Activity –
Every line of the data below should be written out word for word.

Information supplied –
_____

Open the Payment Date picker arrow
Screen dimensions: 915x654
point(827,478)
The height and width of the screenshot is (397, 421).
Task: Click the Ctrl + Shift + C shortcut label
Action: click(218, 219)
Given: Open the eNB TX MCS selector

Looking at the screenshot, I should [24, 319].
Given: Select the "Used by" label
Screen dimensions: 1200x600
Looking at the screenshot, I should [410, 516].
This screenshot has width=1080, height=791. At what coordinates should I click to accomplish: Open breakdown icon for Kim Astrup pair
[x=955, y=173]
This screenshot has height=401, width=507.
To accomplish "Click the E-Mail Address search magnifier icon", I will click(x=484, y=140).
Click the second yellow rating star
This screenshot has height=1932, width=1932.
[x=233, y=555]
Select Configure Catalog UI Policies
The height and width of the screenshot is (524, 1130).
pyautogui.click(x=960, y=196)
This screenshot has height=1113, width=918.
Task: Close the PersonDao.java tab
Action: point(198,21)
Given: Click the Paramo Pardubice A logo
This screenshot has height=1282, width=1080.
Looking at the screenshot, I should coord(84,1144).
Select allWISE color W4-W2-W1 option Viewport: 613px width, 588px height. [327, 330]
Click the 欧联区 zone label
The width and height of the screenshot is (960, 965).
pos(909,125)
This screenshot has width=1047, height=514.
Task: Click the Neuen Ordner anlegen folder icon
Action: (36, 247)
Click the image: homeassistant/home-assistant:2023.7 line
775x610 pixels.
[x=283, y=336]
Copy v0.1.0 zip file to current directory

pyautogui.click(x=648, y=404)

_____

Task answer –
Open the Payment Date picker arrow
Screen dimensions: 915x654
point(827,478)
The height and width of the screenshot is (397, 421).
Task: Click the Ctrl + Shift + C shortcut label
Action: click(218, 219)
Given: Open the eNB TX MCS selector

Looking at the screenshot, I should [24, 319].
Given: Select the "Used by" label
Screen dimensions: 1200x600
Looking at the screenshot, I should [410, 516].
This screenshot has width=1080, height=791. At what coordinates should I click to accomplish: Open breakdown icon for Kim Astrup pair
[x=955, y=173]
This screenshot has height=401, width=507.
To accomplish "Click the E-Mail Address search magnifier icon", I will click(x=484, y=140).
Click the second yellow rating star
This screenshot has height=1932, width=1932.
[x=233, y=555]
Select Configure Catalog UI Policies
The height and width of the screenshot is (524, 1130).
pyautogui.click(x=960, y=196)
This screenshot has height=1113, width=918.
Task: Close the PersonDao.java tab
Action: point(198,21)
Given: Click the Paramo Pardubice A logo
This screenshot has height=1282, width=1080.
Looking at the screenshot, I should coord(84,1144).
Select allWISE color W4-W2-W1 option Viewport: 613px width, 588px height. [327, 330]
Click the 欧联区 zone label
The width and height of the screenshot is (960, 965).
pos(909,125)
This screenshot has width=1047, height=514.
Task: Click the Neuen Ordner anlegen folder icon
Action: (36, 247)
Click the image: homeassistant/home-assistant:2023.7 line
775x610 pixels.
[x=283, y=336]
Copy v0.1.0 zip file to current directory

pyautogui.click(x=648, y=404)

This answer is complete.